Sentani, Jubi – Bupati Jayapura sekaligus ketua sub PB PON XX Kabupaten Jayapura, Mathius Awoitauw menilai pengawalan Brimob untuk kontingen Pekan Olahraga Nasional ( PON) XX yang datang ke Kabupaten Jayapura, terlalu berlebihan.

Menurutnya, kebijakan soal keamanan sudah ditetapkan dan diatur oleh Panitia Besar ( PB) dan Sub PB sebagai tuan rumah penyelenggara helatan nasional itu.

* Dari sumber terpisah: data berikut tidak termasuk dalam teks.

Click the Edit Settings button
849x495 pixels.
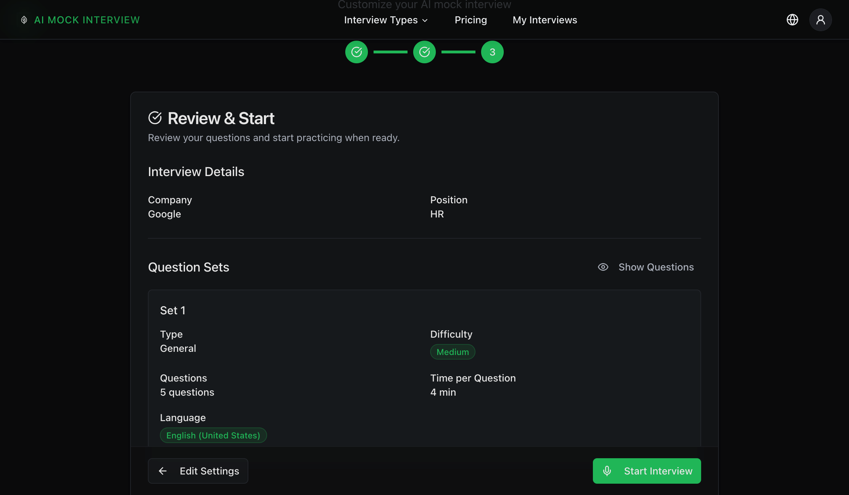click(x=198, y=471)
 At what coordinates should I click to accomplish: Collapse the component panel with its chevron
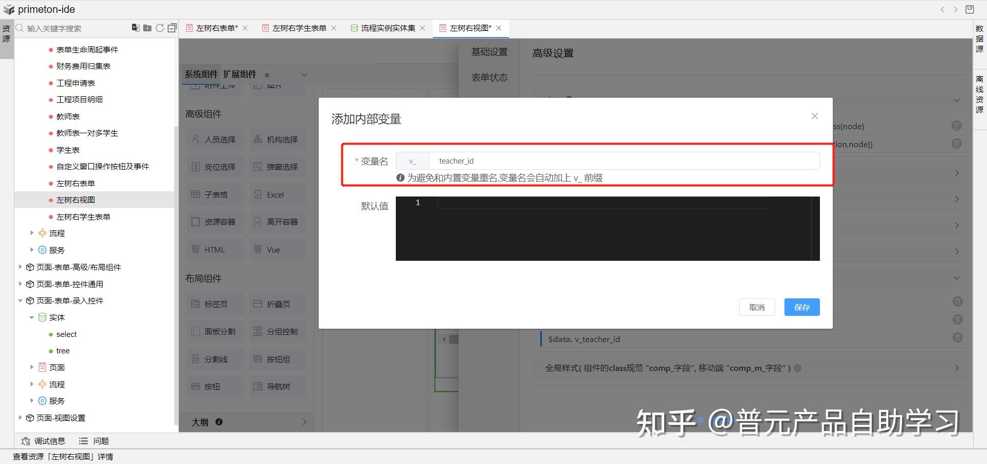[304, 74]
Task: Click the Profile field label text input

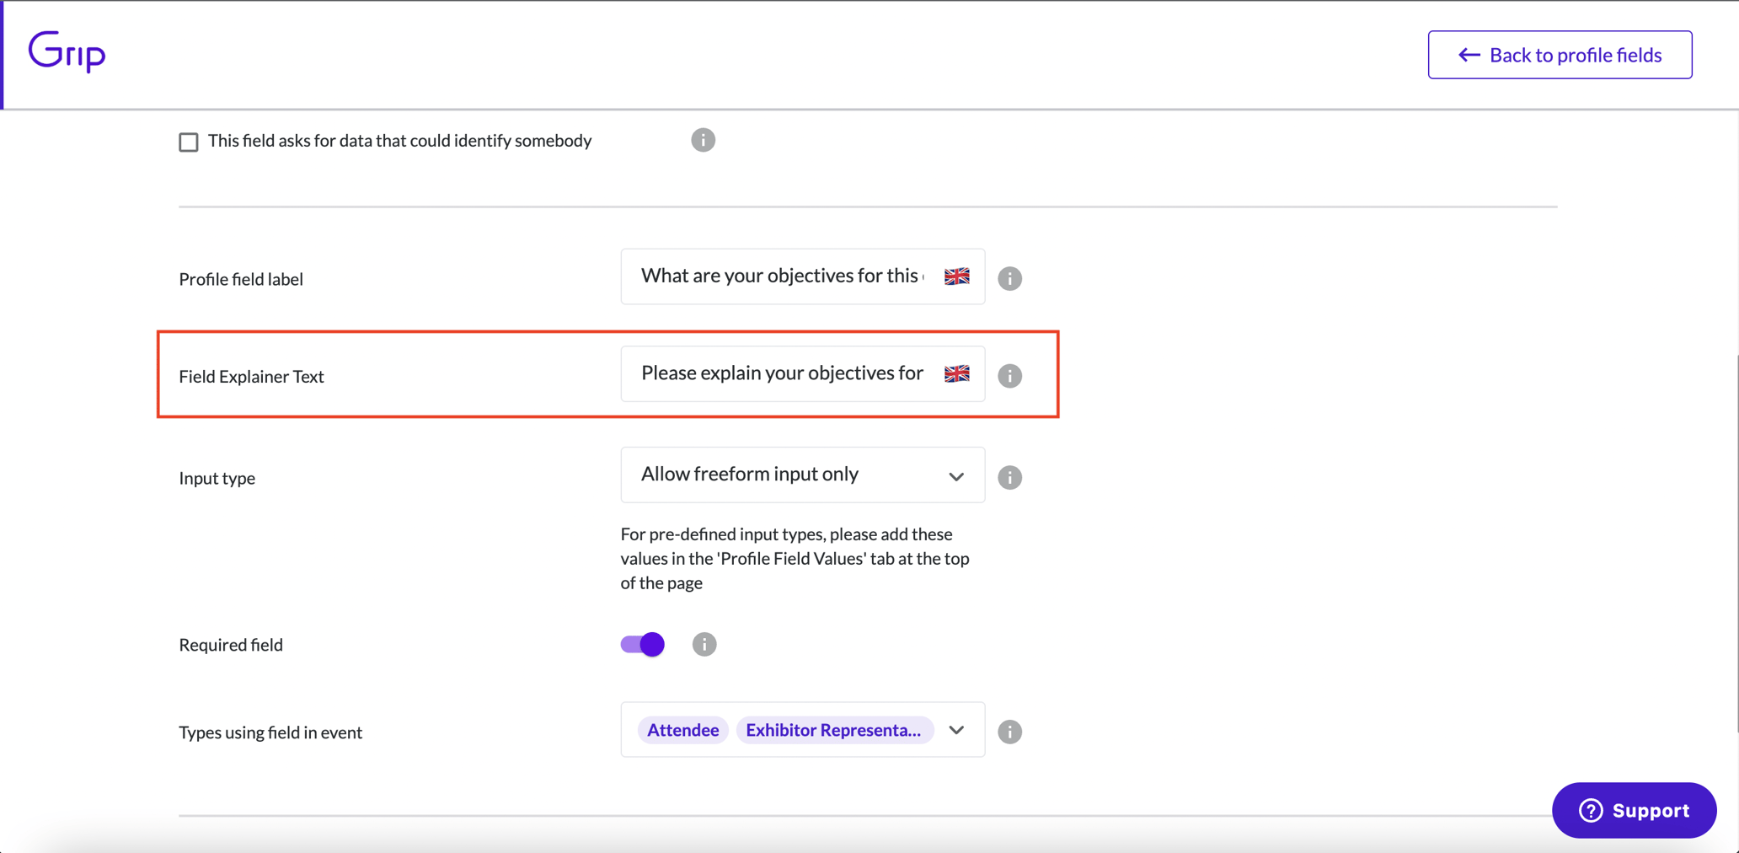Action: tap(775, 276)
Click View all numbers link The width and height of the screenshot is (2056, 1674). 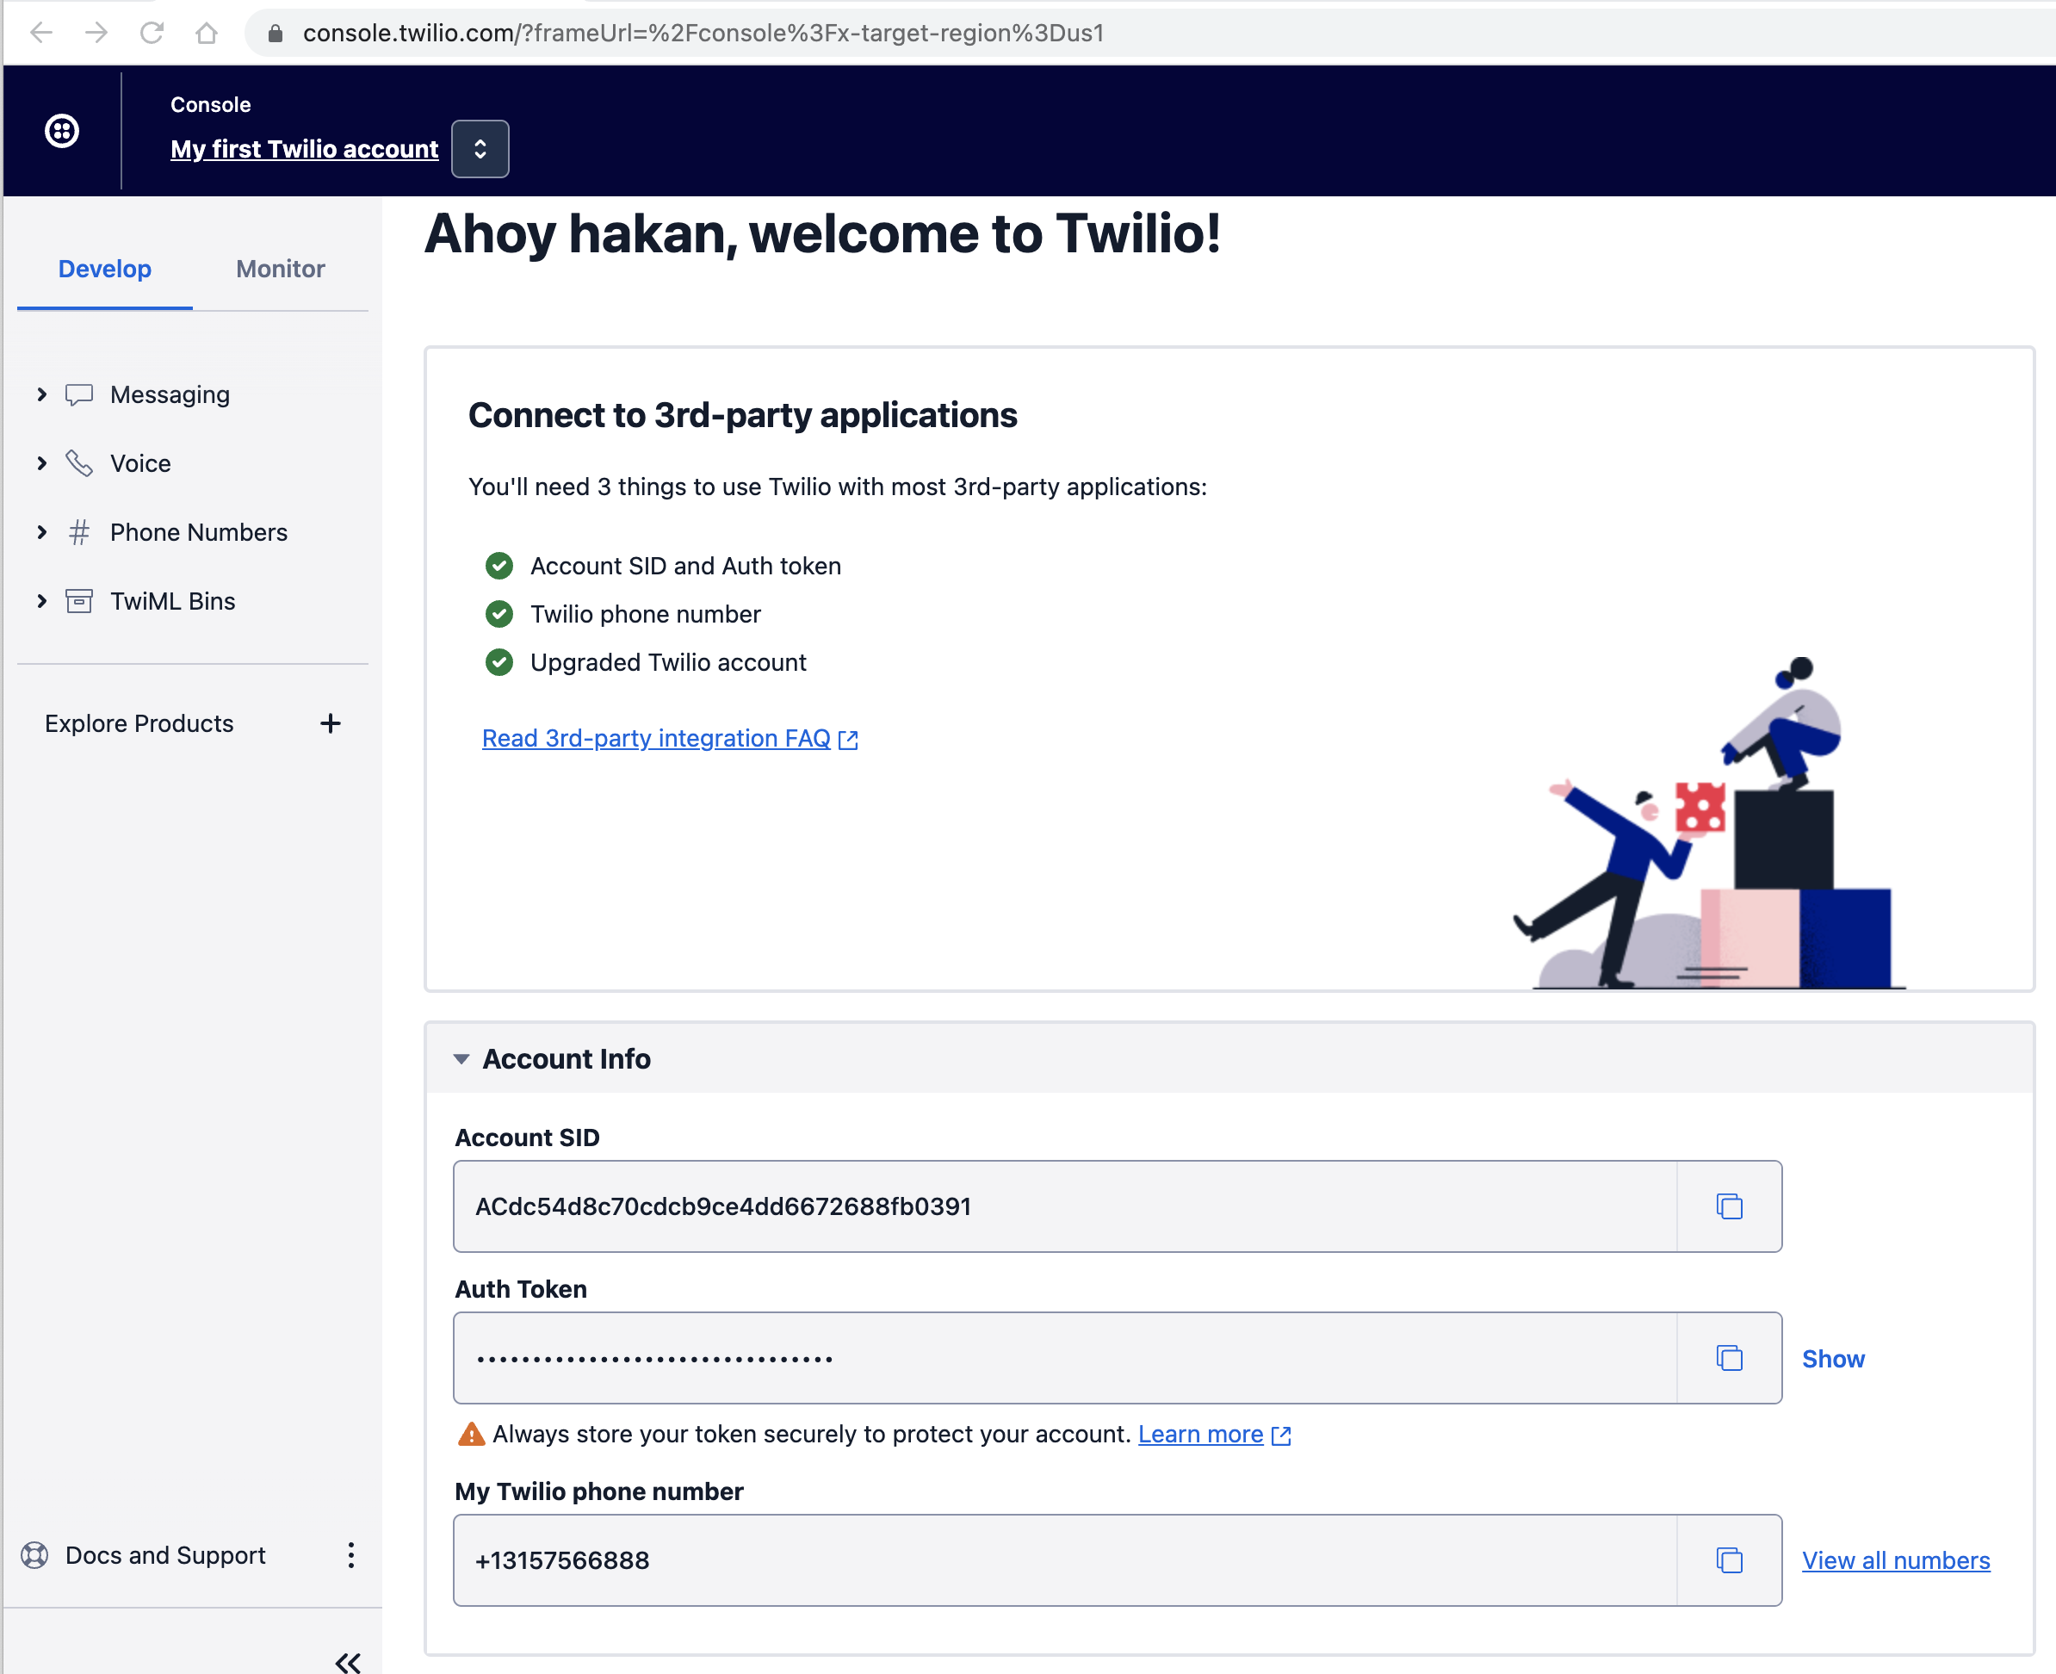(x=1895, y=1560)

Dikatakan, pernyataan Gubernur Papua, Lukas Enembe saat pelaksanaan CDM II di Kabupaten Jayapura di hadapan seluruh Ketua KONI se Indonesia, sudah sangat jelas. Bahwa Papua tanah damai, aman, dan silahkan datang sebagai peserta dan Kontingen PON.

” Terlalu berlebihan kalau atlet dikawal sama brimob, saya harap kebijakan ini bisa dievaluasi oleh masing-masing kontingen yang datang ke sini (Kabupaten Jayapura). Soal keamanan sudah kami pastikan, Kabupaten Jayapura dalam kondisi aman,” ujar Bupati Awoitauw di Sentani. Jumat (17/9/2021).

Dia mengibaratkan, Kabupaten Jayapura sebagai miniatur Indonesia. Di wilayah yang dipimpinnya itu, ada berbagai kerukunan dan ikatan keluarga dari suku-suku di Nusantara ini. Mereka hidup bersama dan berdampingan dalam suasana kekeluargaan dan saling menolong satu sama lain. Termasuk ikatan dan keluarga besar Sumatera Barat.

” Kalau dikawal untuk datang ke sini, berarti bukan ikut pertandingan atau perlombaan di bidang olahraga, ini pesta olahraga. Tidak boleh menciptakan situasi, seolah-olah Kabupaten Jayapura dalam kondisi darurat,” tegasnya.
Bupati Jayapura dua periode itu menjelaskan, standar keamanan atlet PON sudah diatur pihak panitia yang terdiri dari unsur TNI, Polri dan masyarakat.

” Pesta olahraga ini adalah pesta persaudaraan sesama anak bangsa dari seluruh suku dan daerah di seluruh Indonesia. Kita harus beri kesan bahwa dari Sabang sampai Merauke, kita bersaudara di dalam bingkai Negara Kesatuan Republik Indonesia,” .

Loading...
;

Terpisah, Ketua Aliansi Masyarakat Adat Nusantara ( AMAN) Jayapura, Benhur Wally menegaskan, dalam persiapan penyelenggaraan PON XX di Papua, khususnya Kabupaten Jayapura, seluruh tokoh adat dan masyarakat sudah berkomitmen mensukseskannya.Termasuk di dalamnya menjaga keamanan dan ketertiban.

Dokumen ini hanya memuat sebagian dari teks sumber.